Cultural ecology to political economy

With some exceptions, American anthropologists never adopted a Marxist problematic in the way that French and some British anthropologists did. There was, however, a turn to materialist principles of explanation in the 1960s and 1970s, as the ecological determinisms of an earlier period (Julian Steward, Leslie White) were revisited. Orlove categorized this work as neoevolutionist (Elman Service, Marshall Sahlins) and neofunctionalist (Marvin Harris, Andrew Vayda, Roy Rappaport). The latter group tended to view human societies and their environments as interactive systems, taking inspiration from the systems theory.Marshall Sahlins described a state of primitive abundance, calculating the resources required for hunters and gatherers to supply their needs and observing that their societies did not induce scarcity of want-satisfying means. Marvin Harris and Elman Service worked out different versions of the evolution of human society and culture in terms of adaptations to environmental constraints, the former tending to a techno-environmental determinism. Roy Rappaport derived the ecologically adaptive functions of various religious and ritual observances. Although materialist and evolutionary, none of this work was historical or dialectical.
Eric Wolf emphatically introduced history when he turned to dependency and world systems theory for a reappraisal of anthropology’s modus operandi. Dependency theory had been elaborated by radical economists working in Latin America and Africa who argued, against development and modernization theory, that global integration was serving to underdevelop peripheral regions of the globe at the expense of the capitalist “core.”Wallerstein examined the ways European imperialist expropriations had financed the industrial revolution at the expense of the colonies. The new attention to global interconnection took anthropology by storm.

Exchange and value:

In The Social Life of Things, Appadurai made an appeal for the utility of examining exchange independently of production (although it might be argued that this is what non-Marxist anthropology has been doing since Malinowski reported on the kula ring or since Paul Bohannan brought back proof of Polanyi’s ideas about the social embeddedness of trade from the Tiv).

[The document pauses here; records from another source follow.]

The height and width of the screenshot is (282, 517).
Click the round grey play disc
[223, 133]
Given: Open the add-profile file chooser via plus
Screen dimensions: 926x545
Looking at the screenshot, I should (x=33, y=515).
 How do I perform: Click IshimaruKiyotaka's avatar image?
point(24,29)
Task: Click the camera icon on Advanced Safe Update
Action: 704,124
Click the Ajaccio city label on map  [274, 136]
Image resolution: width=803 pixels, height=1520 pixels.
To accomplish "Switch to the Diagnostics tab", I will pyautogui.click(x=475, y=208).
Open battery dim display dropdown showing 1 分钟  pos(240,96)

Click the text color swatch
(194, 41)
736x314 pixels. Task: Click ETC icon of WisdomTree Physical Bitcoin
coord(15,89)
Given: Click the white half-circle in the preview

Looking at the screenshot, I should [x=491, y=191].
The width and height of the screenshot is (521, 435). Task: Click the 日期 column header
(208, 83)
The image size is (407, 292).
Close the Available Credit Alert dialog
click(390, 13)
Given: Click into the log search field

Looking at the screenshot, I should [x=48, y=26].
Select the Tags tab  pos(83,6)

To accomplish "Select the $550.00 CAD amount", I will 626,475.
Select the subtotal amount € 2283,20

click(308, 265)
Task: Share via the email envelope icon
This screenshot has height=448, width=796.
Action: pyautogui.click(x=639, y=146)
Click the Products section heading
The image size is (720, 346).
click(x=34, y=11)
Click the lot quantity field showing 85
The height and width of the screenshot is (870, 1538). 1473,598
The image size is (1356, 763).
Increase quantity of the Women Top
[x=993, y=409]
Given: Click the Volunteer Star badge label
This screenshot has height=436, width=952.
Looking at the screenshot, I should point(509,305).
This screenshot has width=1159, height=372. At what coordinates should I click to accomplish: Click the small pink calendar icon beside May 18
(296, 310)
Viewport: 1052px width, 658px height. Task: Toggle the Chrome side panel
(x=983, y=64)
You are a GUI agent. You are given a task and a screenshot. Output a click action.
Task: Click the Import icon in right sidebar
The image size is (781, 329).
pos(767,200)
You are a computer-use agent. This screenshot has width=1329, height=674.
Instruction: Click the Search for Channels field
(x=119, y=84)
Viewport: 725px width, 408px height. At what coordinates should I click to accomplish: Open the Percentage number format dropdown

For a Marxist anthropologist, to look at exchange without considering production is to participate in ideological mystification. For most anthropologists, however, exchange processes offer a rich field for examining the cultural construction of meaning and value. Much anthropological and ethnohistorical work has addressed the historical exchange of objects across cultural space, where the meanings of the objects transacted are a matter of contest. In the early part of the century, Mauss drew widely on existing ethnographic sources to describe a kind of exchange in “archaic” societies that was essentially the opposite of the commodity fetishism of capitalist exchange. Anthropologists have taken up Mauss’s ideas about the relationships of debt and obligation created through gift exchange as a fundamental mechanism of social cohesion. Apart from Gregory’s attempt to ground gifting in specific social relations of production and reproduction, most of the theoretical impact of gifting seems to have been registered outside of the subdiscipline of economic anthropology.